A link to the NYTimes article can be found at: http://www.nytimes.com/2011/04/18/health/18surgeon.html?scp=1&sq=greenfield&st=cse


Dr. Greenfield's article is reproduced for your review below. It is available to read at retractionwatch.wordpress.com, a blog run by Ivan Oransky and Adam Marcus to follow the retractions of scientific articles from the literature. According to the website, they view "Tracking retractions as a window into the scientific process."

http://retractionwatch.wordpress.com/2011/04/06/forget-chocolate-on-valentines-day-try-semen-says-surgery-news-editor-retraction-resignation-follow/

Under the heading “Gut Feelings,” Greenfield wrote:

"One of the legends of St. Valentine says that he was a priest arrested by Roman Emperor Claudius II for secretly performing marriages. Claudius wanted to enlarge his army and believed that married men did not make good soldiers, rather like Halsted’s feelings about surgical residents. But Valentine’s Day is about love, and if you remember a romantic gut feeling when you met your significant other, it might have a physiological basis.

It has long been known that Drosophila raised on starch media are more likely to mate with other starch-raised flies, whereas those fed maltose have similar preferences. In a study published online in the November issue of the Proceedings of the National Academy of Sciences, investigators explored the mechanism for this preference by treating flies with antibiotics to sterilize the gut and saw the preferences disappear (Proc. Nad. Acad. Sci. U.S.A. 2010 Nov. 1).

In cultures of untreated flies, the bacterium L. plantarum was more common in those on starch, and sure enough, when L. plantarum was returned to the sterile groups, the mating preference returned. The best explanation for this is revealed in the significant differences in their sex pheromones. These experiments also support the hologenome theory of evolution wherein the unit of natural selection is the “holobiont,” or combination of organism and its microorganisms, that determines mating preferences.

Mating gets more interesting when you have an organism that can choose between sexual and asexual reproduction, like the rotifer. Biologists say that it’s more advantageous for a rotifer to remain asexual and pass 100% of its genetic information to the next generation. But if the environment changes, rotifers must adapt quickly in order to survive and reproduce with new gene combinations that have an advantage over existing genotypes. So in this new situation, the stressed rotifers, all of which are female, begin sending messages to each other to produce males for the switch to sexual reproduction (Nature 2010 Oct. 13). You can draw your own inference about males not being needed until there’s trouble in the environment.

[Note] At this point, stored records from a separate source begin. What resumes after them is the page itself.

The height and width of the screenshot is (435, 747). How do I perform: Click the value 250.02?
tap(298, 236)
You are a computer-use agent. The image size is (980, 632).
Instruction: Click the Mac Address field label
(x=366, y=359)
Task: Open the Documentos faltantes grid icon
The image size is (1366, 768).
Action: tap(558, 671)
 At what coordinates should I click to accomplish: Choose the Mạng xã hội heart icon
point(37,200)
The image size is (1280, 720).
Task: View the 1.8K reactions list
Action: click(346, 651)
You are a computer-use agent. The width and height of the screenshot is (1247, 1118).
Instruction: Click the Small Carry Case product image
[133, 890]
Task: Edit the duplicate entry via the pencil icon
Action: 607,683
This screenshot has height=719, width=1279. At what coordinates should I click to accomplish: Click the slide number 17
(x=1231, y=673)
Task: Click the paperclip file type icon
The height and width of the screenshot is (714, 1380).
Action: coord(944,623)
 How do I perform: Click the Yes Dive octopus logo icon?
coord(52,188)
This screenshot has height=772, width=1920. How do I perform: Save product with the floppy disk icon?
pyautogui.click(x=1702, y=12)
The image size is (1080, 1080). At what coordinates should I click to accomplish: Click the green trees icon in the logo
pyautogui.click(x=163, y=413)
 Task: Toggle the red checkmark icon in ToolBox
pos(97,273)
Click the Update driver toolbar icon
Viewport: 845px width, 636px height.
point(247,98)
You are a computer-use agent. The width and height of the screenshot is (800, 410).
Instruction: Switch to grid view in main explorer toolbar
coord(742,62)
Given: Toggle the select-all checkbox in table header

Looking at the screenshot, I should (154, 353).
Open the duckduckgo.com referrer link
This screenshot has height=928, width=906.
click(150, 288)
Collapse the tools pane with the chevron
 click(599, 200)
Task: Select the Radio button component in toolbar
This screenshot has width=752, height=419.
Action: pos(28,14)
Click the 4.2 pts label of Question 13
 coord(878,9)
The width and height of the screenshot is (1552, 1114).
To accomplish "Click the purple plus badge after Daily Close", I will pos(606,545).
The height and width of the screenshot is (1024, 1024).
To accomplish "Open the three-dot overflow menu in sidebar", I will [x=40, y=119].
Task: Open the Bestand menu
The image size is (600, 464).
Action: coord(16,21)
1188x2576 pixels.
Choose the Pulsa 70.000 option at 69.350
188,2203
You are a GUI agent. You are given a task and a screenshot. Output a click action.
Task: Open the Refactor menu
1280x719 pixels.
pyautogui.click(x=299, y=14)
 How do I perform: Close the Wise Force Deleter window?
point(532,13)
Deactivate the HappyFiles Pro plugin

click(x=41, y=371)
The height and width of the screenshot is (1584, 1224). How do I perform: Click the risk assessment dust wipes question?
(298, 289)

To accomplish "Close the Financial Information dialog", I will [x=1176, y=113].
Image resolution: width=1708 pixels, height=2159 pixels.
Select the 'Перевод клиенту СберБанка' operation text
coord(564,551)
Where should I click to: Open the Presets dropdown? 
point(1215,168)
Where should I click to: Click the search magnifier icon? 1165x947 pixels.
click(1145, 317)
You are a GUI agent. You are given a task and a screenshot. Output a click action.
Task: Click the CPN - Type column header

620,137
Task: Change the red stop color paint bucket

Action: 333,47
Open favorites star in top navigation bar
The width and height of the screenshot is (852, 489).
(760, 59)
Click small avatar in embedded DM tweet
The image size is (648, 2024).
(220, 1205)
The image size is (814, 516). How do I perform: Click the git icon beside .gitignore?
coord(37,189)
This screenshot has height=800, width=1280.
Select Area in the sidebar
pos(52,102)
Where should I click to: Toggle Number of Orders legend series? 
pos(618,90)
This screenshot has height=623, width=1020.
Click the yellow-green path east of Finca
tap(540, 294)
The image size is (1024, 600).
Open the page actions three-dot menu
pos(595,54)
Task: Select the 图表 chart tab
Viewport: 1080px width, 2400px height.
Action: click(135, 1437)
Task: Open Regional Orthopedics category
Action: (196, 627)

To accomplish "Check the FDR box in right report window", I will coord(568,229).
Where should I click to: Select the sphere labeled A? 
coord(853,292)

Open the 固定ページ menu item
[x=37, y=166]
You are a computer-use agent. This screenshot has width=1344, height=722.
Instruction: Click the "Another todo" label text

As far as humans are concerned, you may think you know all about sexual signals, but you’d be surprised by new findings. It’s been known since the 1990s that heterosexual women living together synchronize their menstrual cycles because of pheromones, but when a study of lesbians showed that they do not synchronize, the researchers suspected that semen played a role. In fact, they found ingredients in semen that include mood enhancers like estrone, cortisol, prolactin, oxytocin, and serotonin; a sleep enhancer, melatonin; and of course, sperm, which makes up only 1%-5%. Delivering these compounds into the richly vascularized vagina also turns out to have major salutary effects for the recipient. Female college students having unprotected sex were significantly less depressed than were those whose partners used condoms (Arch. Sex. Behav. 2002;31:289-93). Their better moods were not just a feature of promiscuity, because women using condoms were just as depressed as those practicing total abstinence. The benefits of semen contact also were seen in fewer suicide attempts and better performance on cognition tests.

So there’s a deeper bond between men and women than St. Valentine would have suspected, and now we know there’s a better gift for that day than chocolates."